Within minutes, he was faxing the invoices. Driving a little too fast but not, I hoped, fast enough to get myself pulled over, I sped to Kinko’s. I wanted to know as soon as possible what was in those bills.

The fax turned out to be far more expensive than I expected. When I looked at Martinez’s bills, my jaw dropped. Each of the three monthly bills was nearly twenty pages long, listing well over a hundred calls. Many of them were to area code 202—Washington, DC—and there also were
lots
of calls to 310 477-6565, the Los Angeles headquarters of the FBI.

Oh, shit! One more confirmation Eric must be an FBI agent. The situation was getting more and more worrisome every time I turned over a new rock. Every lead I followed took me toward the people I most wanted to stay away from.

Hold on now. That wasn’t the only possibility. My new “friend” Eric Heinz might indeed be an agent himself, but on second thought, that was hard to believe—I’d found out by then that he wasn’t just hanging out at rock-and-roll clubs. The crowd he kept company with included our initial intermediary, Henry Spiegel, who had told me he once employed Susan Headley, aka Susan Thunder, that hacking hooker who had pointed a finger at me for breaking into the COSMOS center and once physically cut all the phone lines going to my mom’s condominium complex as an act of vengeance. And there were Eric’s own stories of having sex with a different stripper every night.

- _SOURCE DATA_:
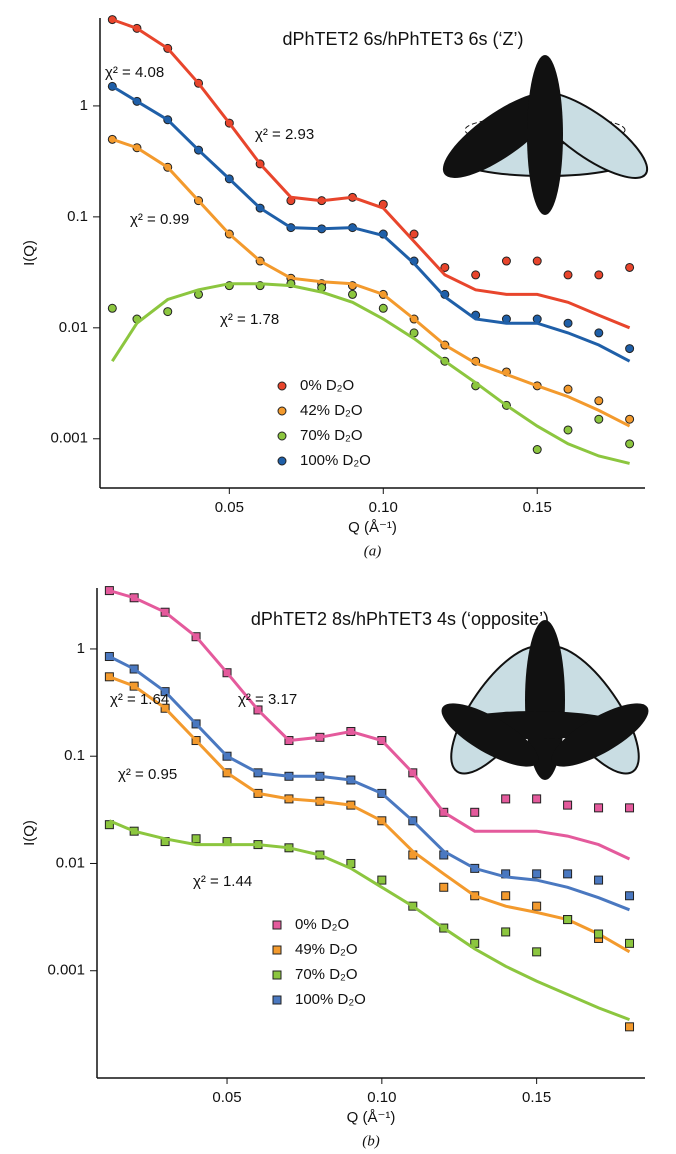  Describe the element at coordinates (284, 134) in the screenshot. I see `annotation: χ² = 2.93` at that location.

- _EXERCISE REQUIREMENTS_:
1. Answer these about the phone-bill passage, one line each:
(a) About how many pages long was each of the three monthly bills?
(b) What office does the number 310 477-6565 belong to?
(c) What alias is given for Susan Headley?
2. From the phone-bill passage, extract the stretch from "The fax turned" through "of the FBI.".

- _TASK SOLUTIONS_:
1.
(a) Nearly twenty pages.
(b) The Los Angeles headquarters of the FBI.
(c) Susan Thunder.

2.
The fax turned out to be far more expensive than I expected. When I looked at Martinez’s bills, my jaw dropped. Each of the three monthly bills was nearly twenty pages long, listing well over a hundred calls. Many of them were to area code 202—Washington, DC—and there also were
lots
of calls to 310 477-6565, the Los Angeles headquarters of the FBI.